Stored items

•••••

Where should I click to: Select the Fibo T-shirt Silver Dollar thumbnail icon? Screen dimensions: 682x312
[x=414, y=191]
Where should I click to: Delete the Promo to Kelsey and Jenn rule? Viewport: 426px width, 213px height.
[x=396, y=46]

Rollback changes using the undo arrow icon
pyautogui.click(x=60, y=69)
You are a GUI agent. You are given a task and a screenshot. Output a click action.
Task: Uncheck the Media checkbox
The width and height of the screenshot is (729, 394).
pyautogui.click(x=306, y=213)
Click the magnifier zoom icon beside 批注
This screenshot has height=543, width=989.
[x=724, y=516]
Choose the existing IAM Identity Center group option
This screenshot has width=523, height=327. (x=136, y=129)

•••••

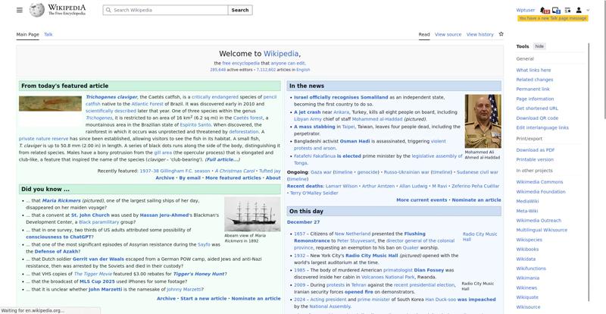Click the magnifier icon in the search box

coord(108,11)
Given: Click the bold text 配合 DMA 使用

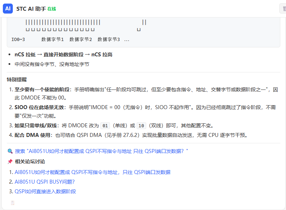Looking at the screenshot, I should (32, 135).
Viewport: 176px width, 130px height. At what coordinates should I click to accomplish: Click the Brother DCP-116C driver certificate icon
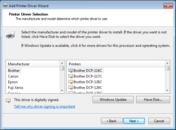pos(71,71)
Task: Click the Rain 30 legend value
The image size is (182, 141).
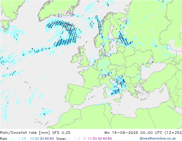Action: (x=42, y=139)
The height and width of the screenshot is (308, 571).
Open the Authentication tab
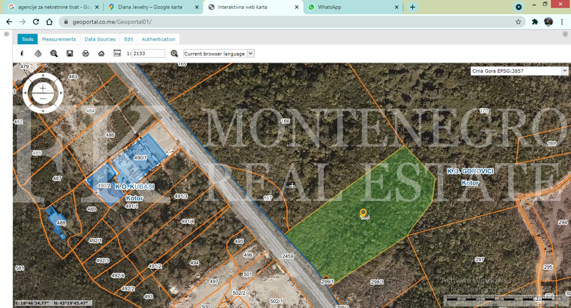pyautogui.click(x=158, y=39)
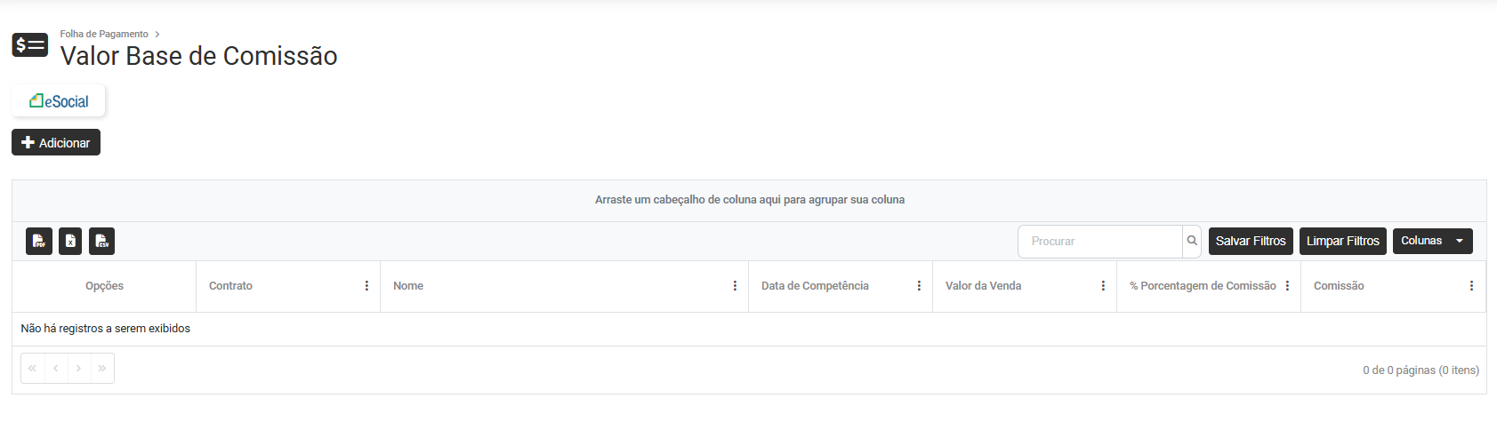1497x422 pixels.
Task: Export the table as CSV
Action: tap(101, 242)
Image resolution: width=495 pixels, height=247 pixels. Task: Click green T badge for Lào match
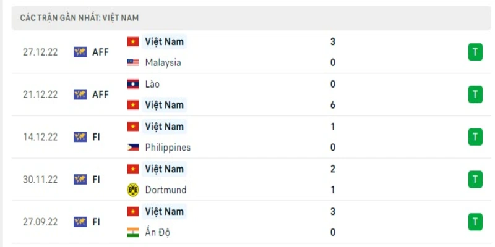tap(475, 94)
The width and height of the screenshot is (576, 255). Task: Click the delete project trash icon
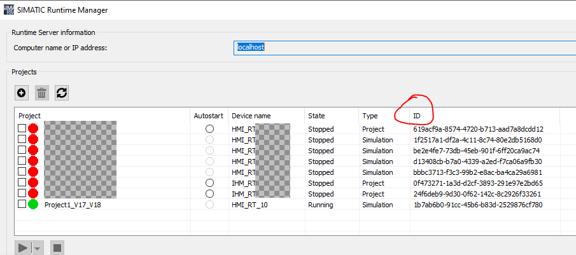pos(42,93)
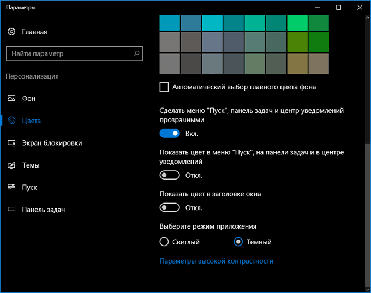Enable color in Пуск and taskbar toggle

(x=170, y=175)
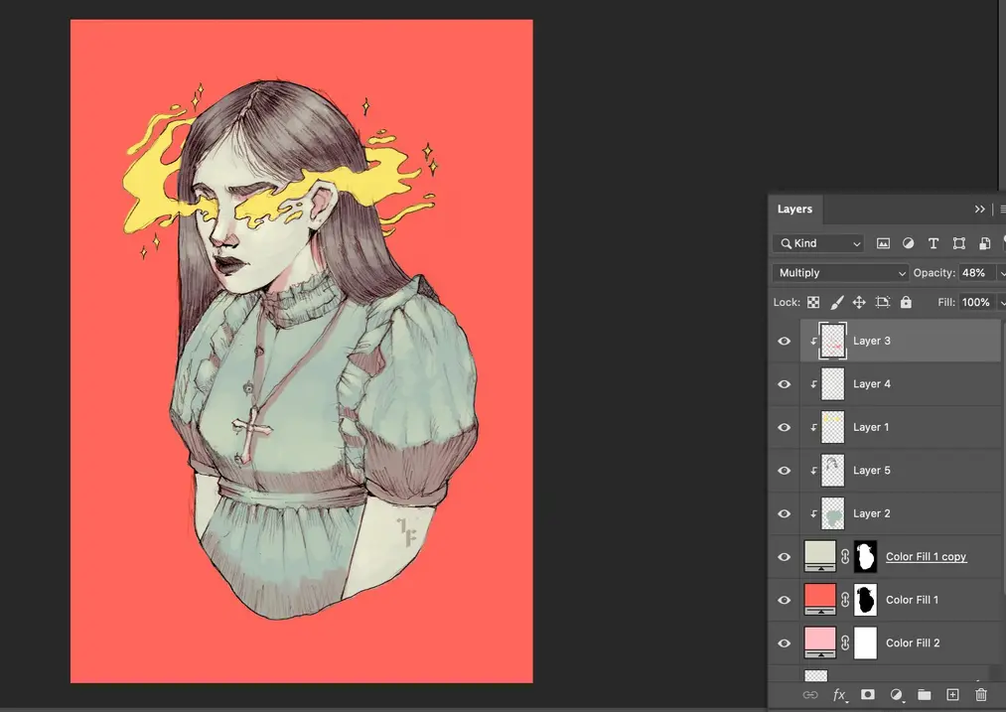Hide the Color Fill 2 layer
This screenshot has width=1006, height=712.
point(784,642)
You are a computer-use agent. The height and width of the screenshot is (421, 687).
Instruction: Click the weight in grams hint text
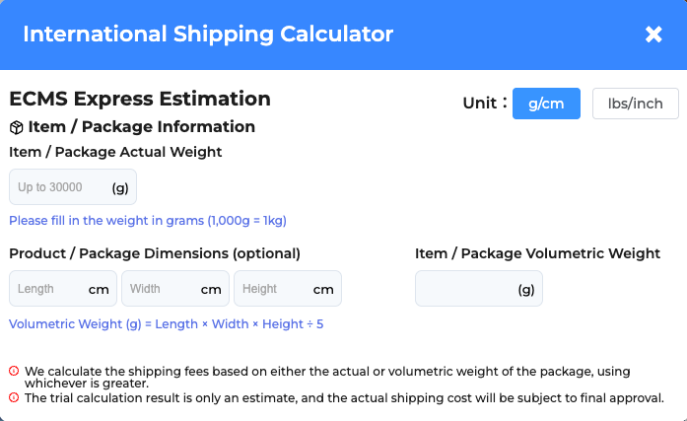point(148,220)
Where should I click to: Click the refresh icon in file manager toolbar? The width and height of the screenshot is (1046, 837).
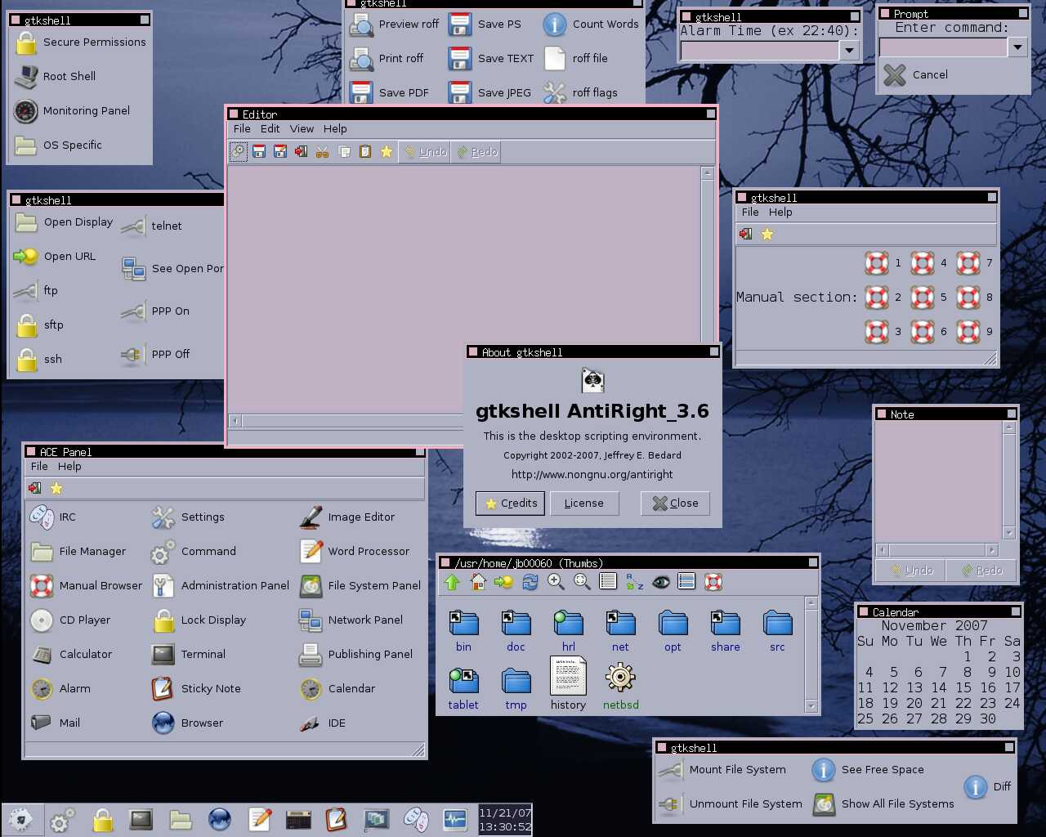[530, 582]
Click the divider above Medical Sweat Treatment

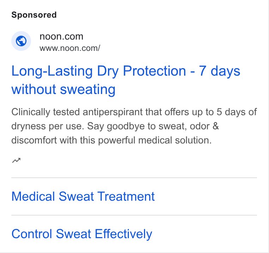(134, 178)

•••••

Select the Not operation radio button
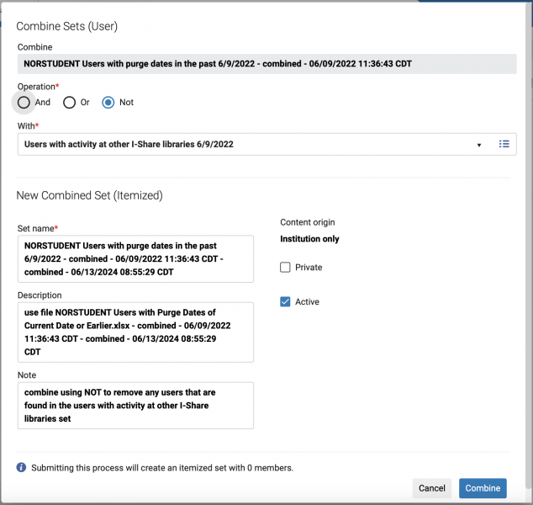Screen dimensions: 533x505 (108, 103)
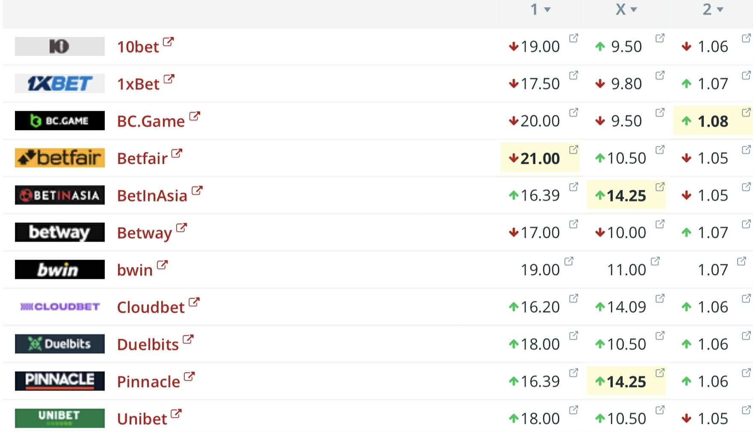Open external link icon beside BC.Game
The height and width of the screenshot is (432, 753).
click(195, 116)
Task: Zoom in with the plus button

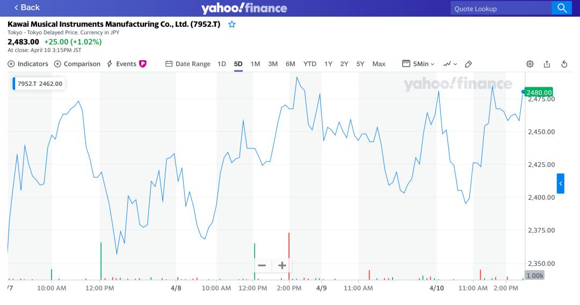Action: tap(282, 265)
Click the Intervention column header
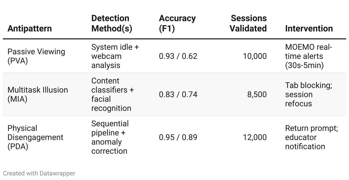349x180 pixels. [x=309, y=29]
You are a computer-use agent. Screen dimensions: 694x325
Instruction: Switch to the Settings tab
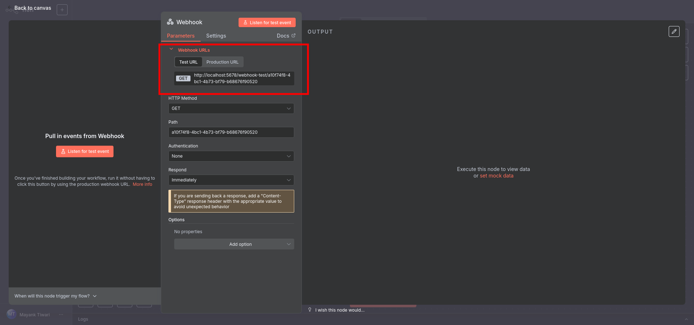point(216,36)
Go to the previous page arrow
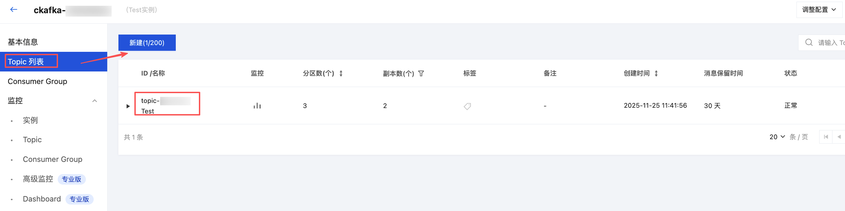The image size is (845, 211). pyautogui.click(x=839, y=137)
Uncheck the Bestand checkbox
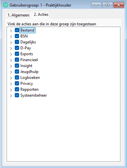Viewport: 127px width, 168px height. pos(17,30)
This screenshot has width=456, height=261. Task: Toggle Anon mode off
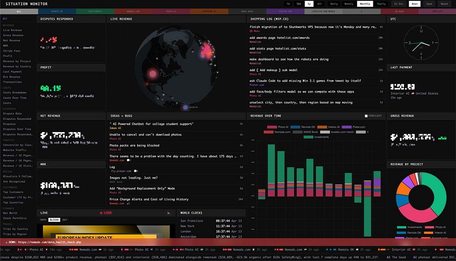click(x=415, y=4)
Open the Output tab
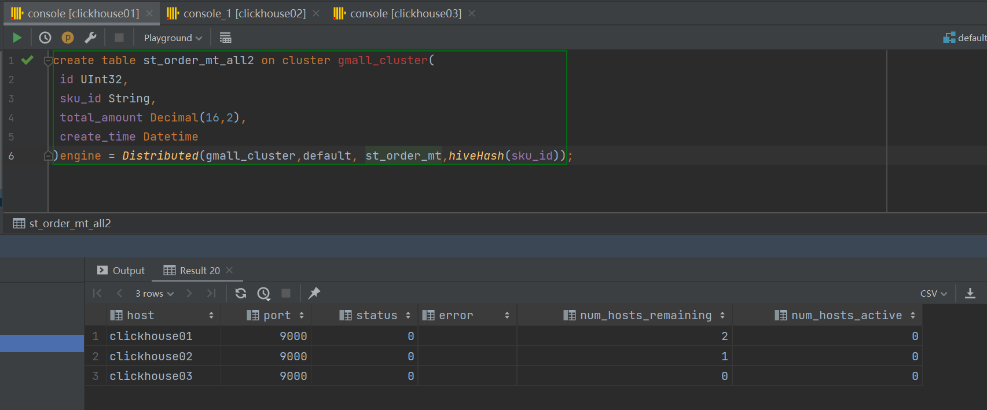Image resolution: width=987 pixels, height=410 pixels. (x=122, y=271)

•••••

**Task instructions:**
Above are the records; copy exactly the lines from the one with "Select the Not operation radio button" through the one with "You are a computer-use agent. Screen", including both, and nothing more. Leave out pictures.

**Solved exercise:**
Select the Not operation radio button
Screen dimensions: 533x505 (108, 103)
Open external link icon beside BC.Game
The height and width of the screenshot is (432, 753).
click(195, 116)
Task: Zoom in with the plus button

Action: tap(282, 265)
Click the Intervention column header
349x180 pixels. [x=309, y=29]
You are a computer-use agent. Screen dimensions: 694x325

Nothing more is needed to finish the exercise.